Could you reproduce, from the records below, everything from the line with "The height and width of the screenshot is (780, 1199)." down to the line with "Reset font size", keeping both of those lines and changing nothing?

■ Records for the task ■
━━━━

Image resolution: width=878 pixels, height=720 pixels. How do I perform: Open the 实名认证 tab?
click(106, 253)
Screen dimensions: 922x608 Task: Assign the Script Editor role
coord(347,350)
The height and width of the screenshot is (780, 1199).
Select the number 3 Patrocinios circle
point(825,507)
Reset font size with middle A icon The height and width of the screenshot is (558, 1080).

━━━━

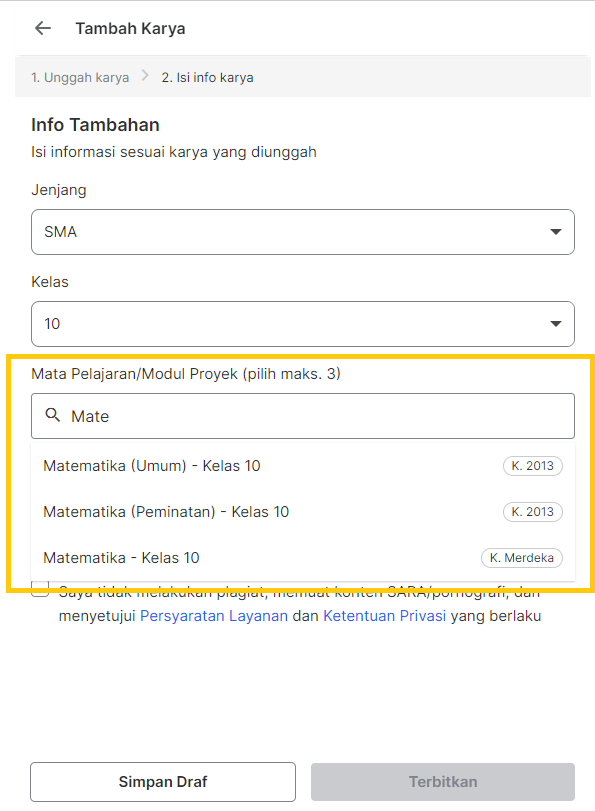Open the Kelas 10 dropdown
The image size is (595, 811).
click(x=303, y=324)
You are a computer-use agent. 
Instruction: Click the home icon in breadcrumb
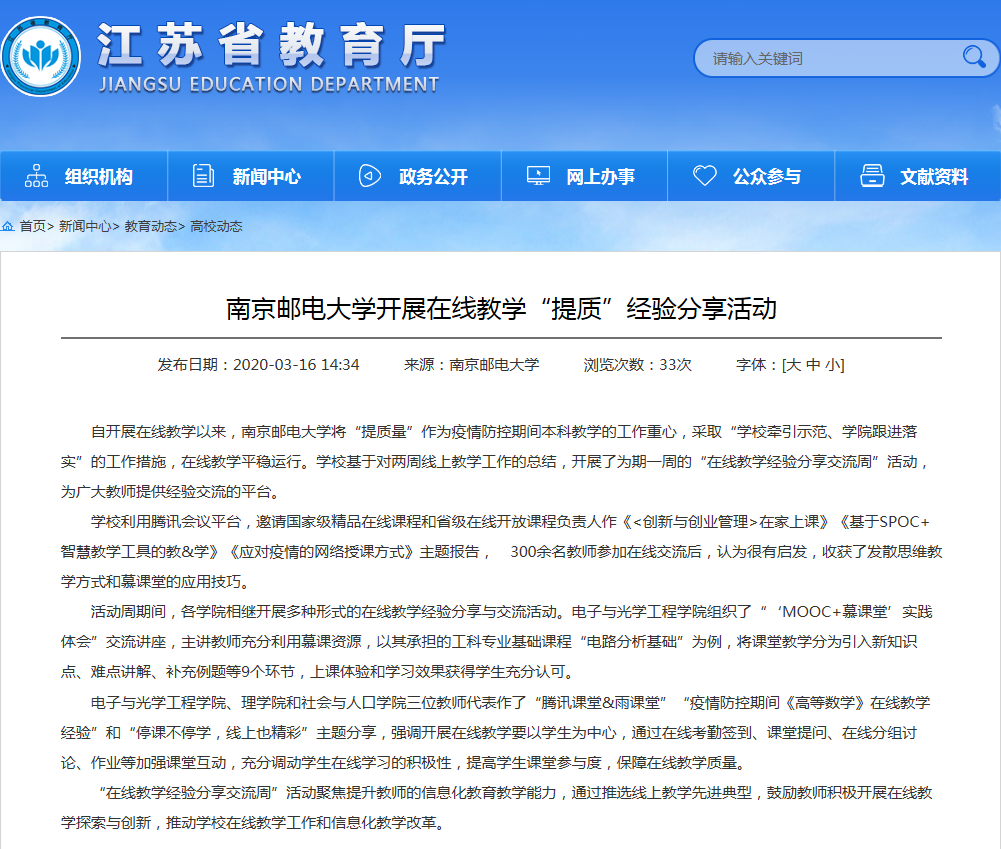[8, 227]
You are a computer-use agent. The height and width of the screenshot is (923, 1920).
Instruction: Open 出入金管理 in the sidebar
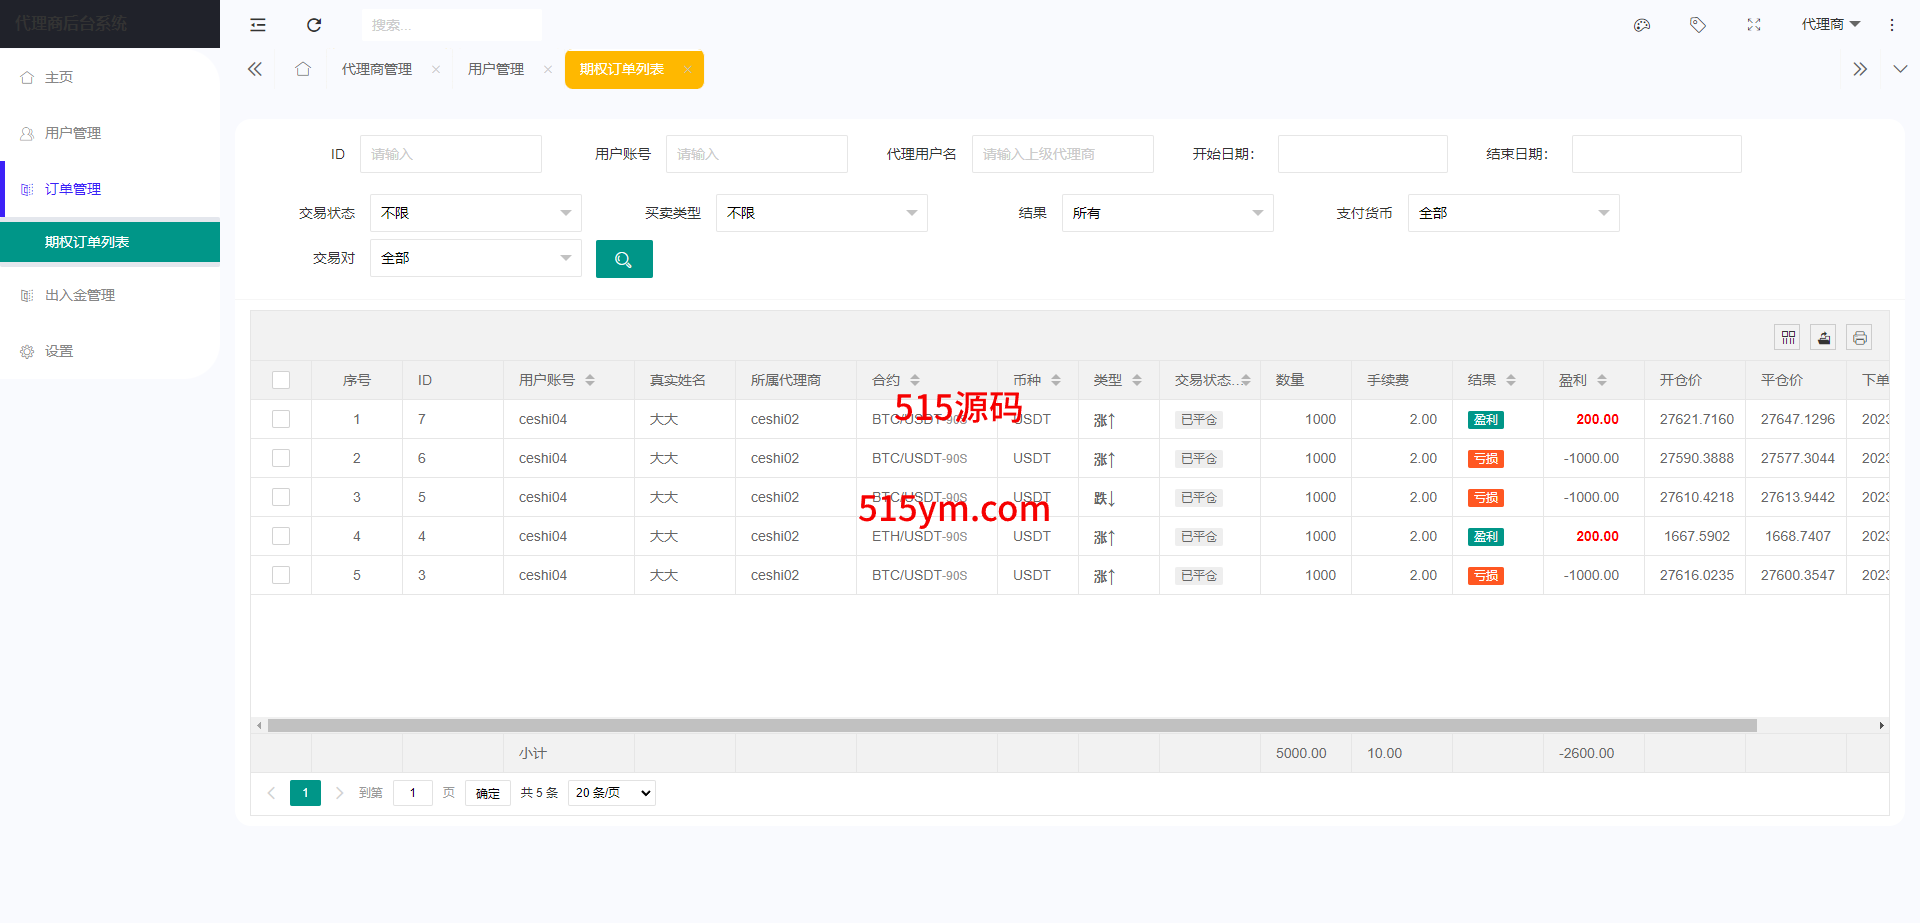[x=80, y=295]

━━━━

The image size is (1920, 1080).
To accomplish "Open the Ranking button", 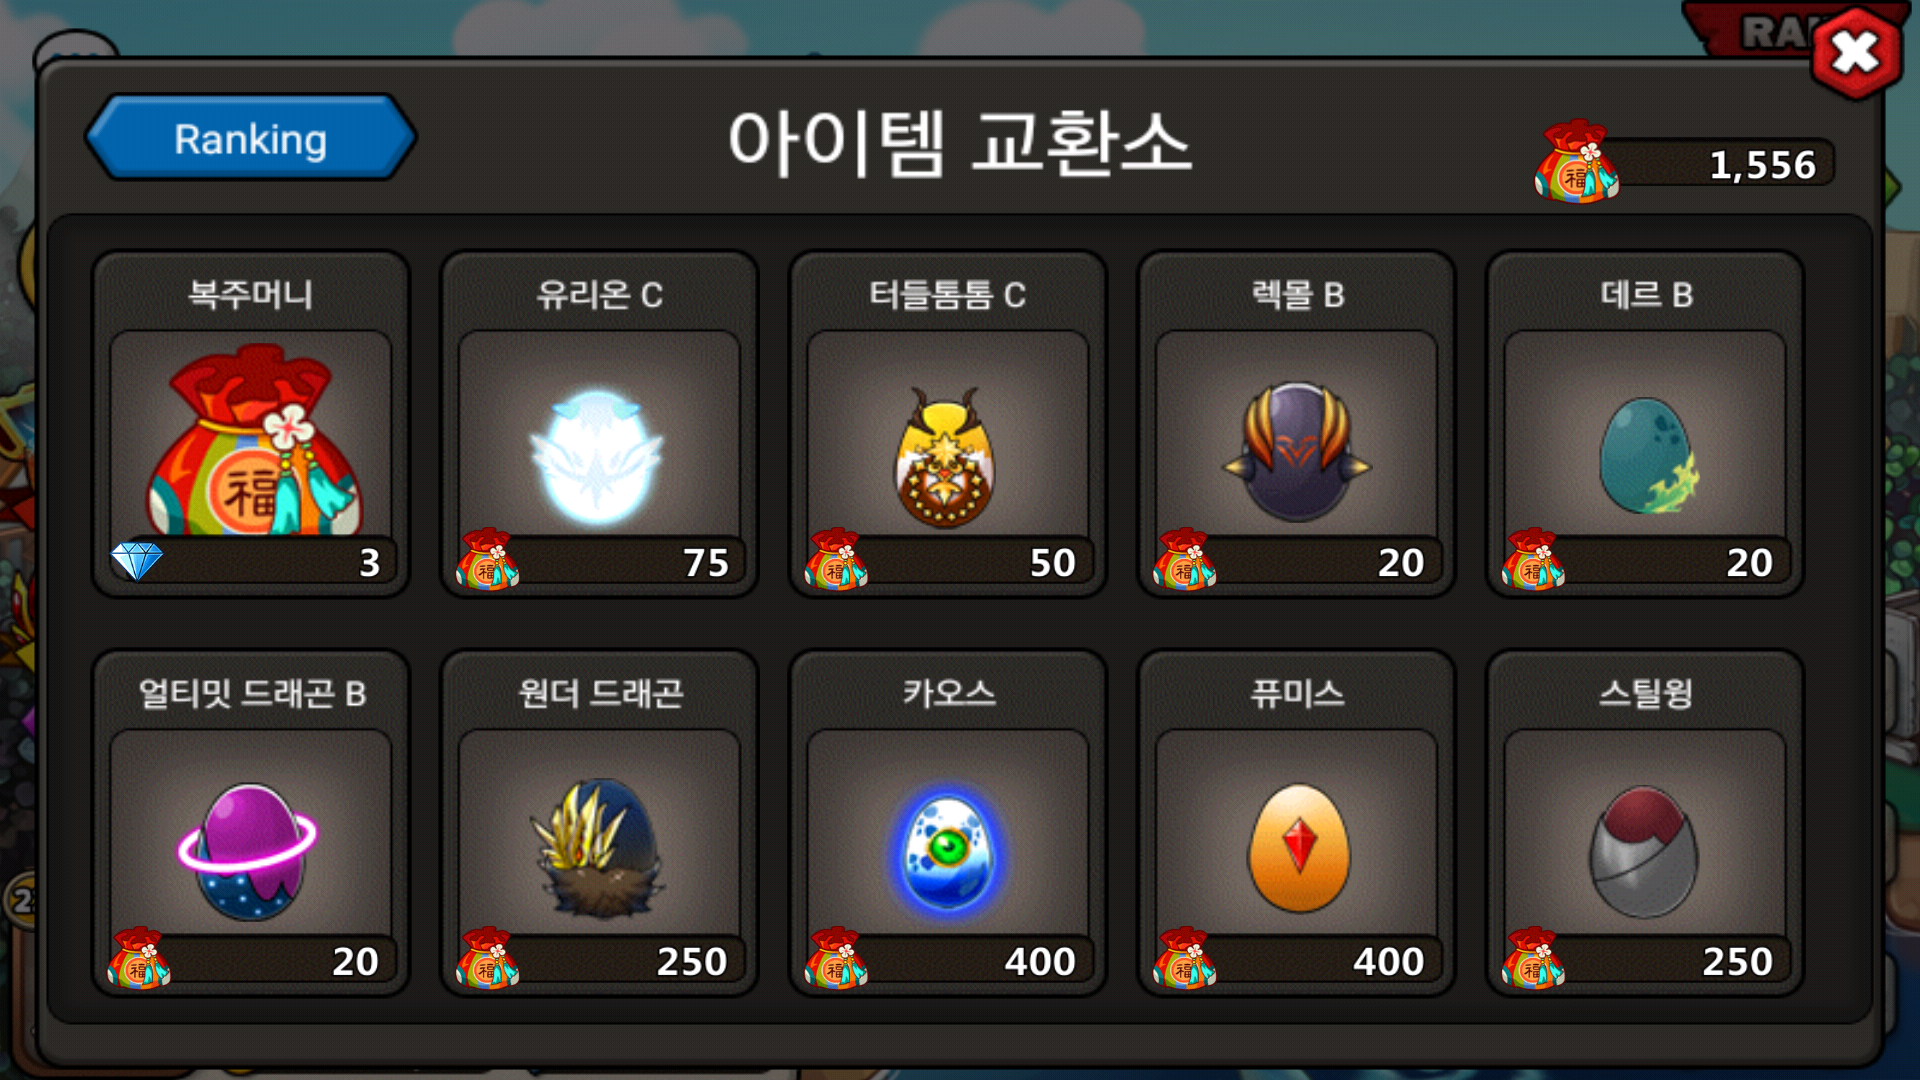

━━━━

■ Response to this exercise ■
The height and width of the screenshot is (780, 1199).
Select the number 3 Patrocinios circle
point(825,507)
Reset font size with middle A icon The height and width of the screenshot is (558, 1080).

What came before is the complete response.